| PROMPT |
Please pick out and copy every line in the listing below that contains the word "Task". Case counts.

| SUPPLIED DATA |

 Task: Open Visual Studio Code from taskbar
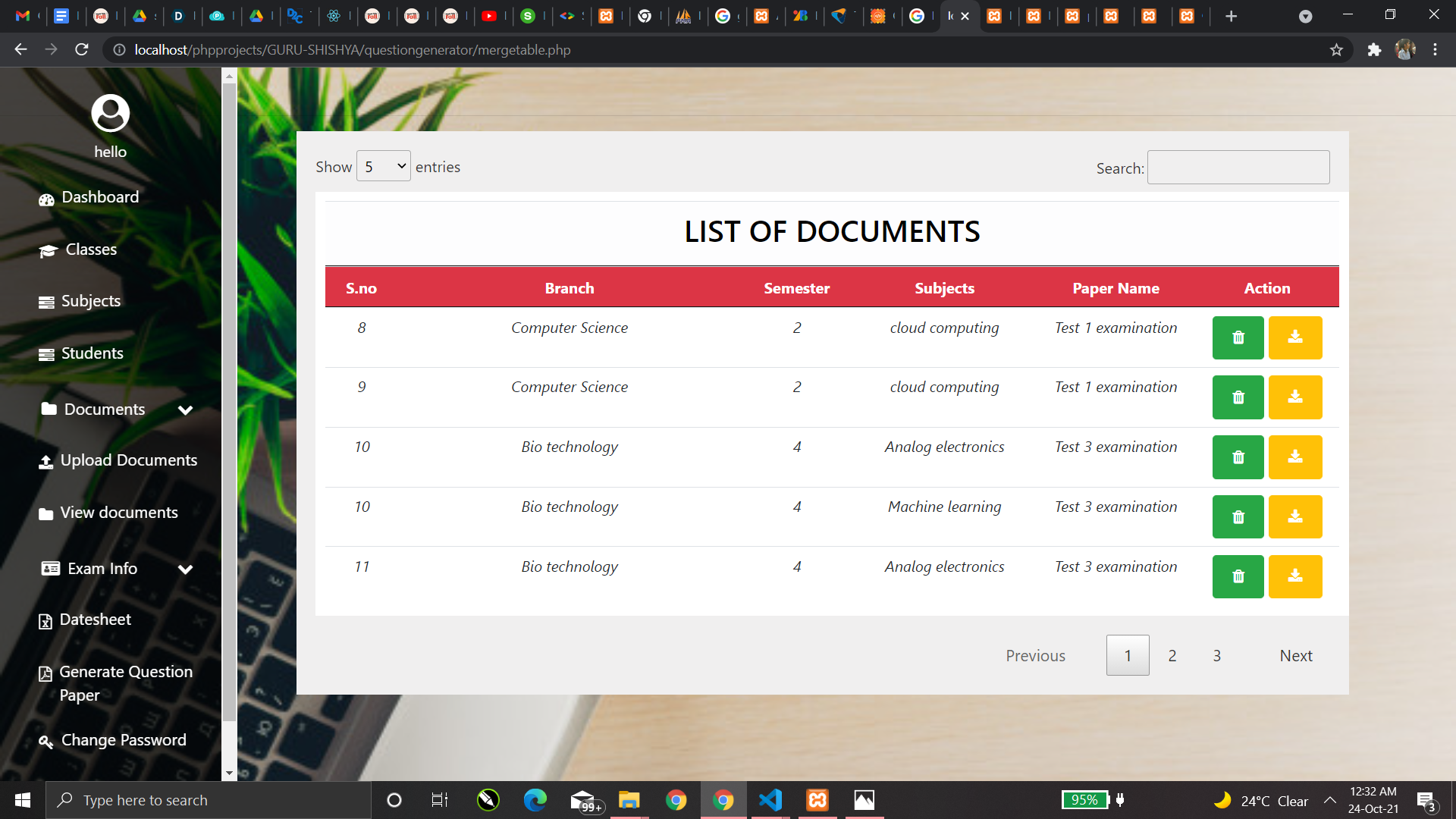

---

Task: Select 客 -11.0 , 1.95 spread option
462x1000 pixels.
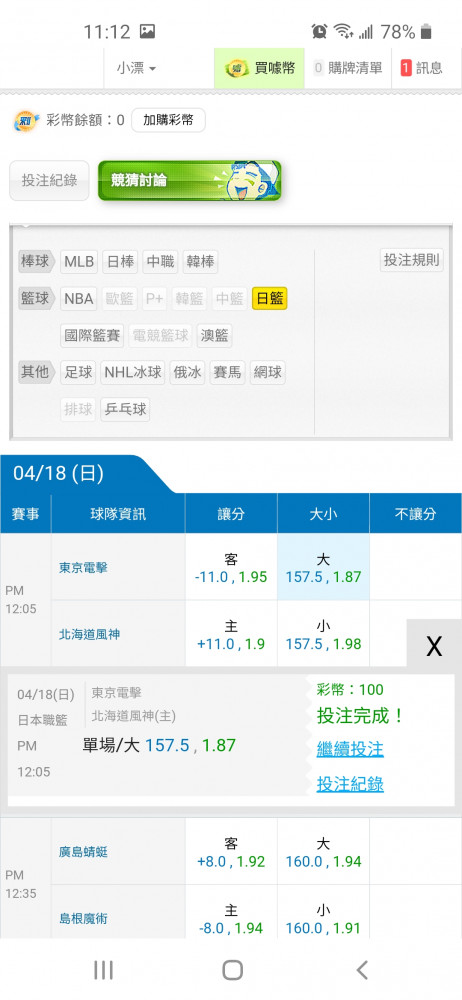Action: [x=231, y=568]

---

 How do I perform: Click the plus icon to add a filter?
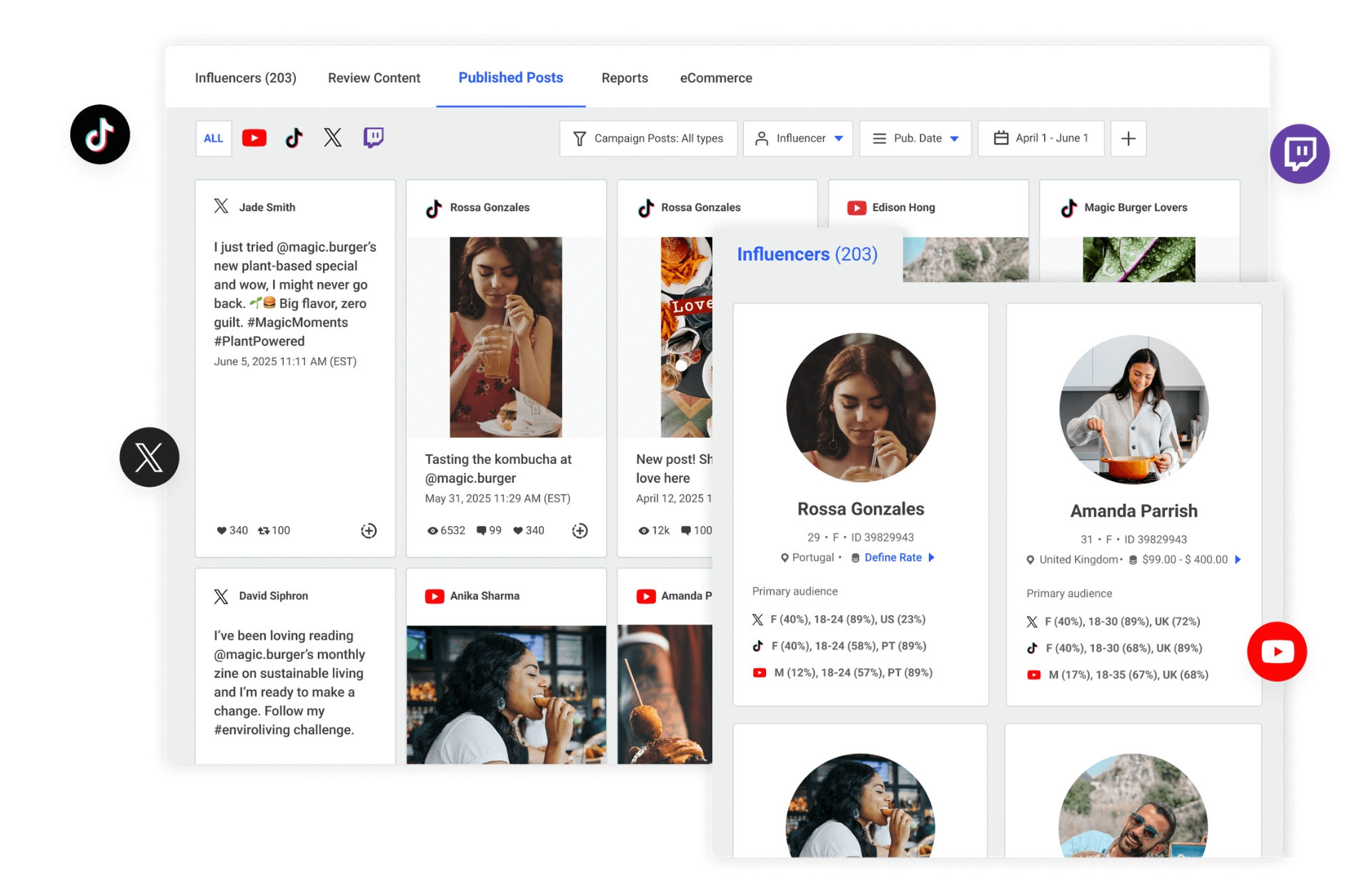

| RESULT |
 Task: Open Visual Studio Code from taskbar
Task: Select 客 -11.0 , 1.95 spread option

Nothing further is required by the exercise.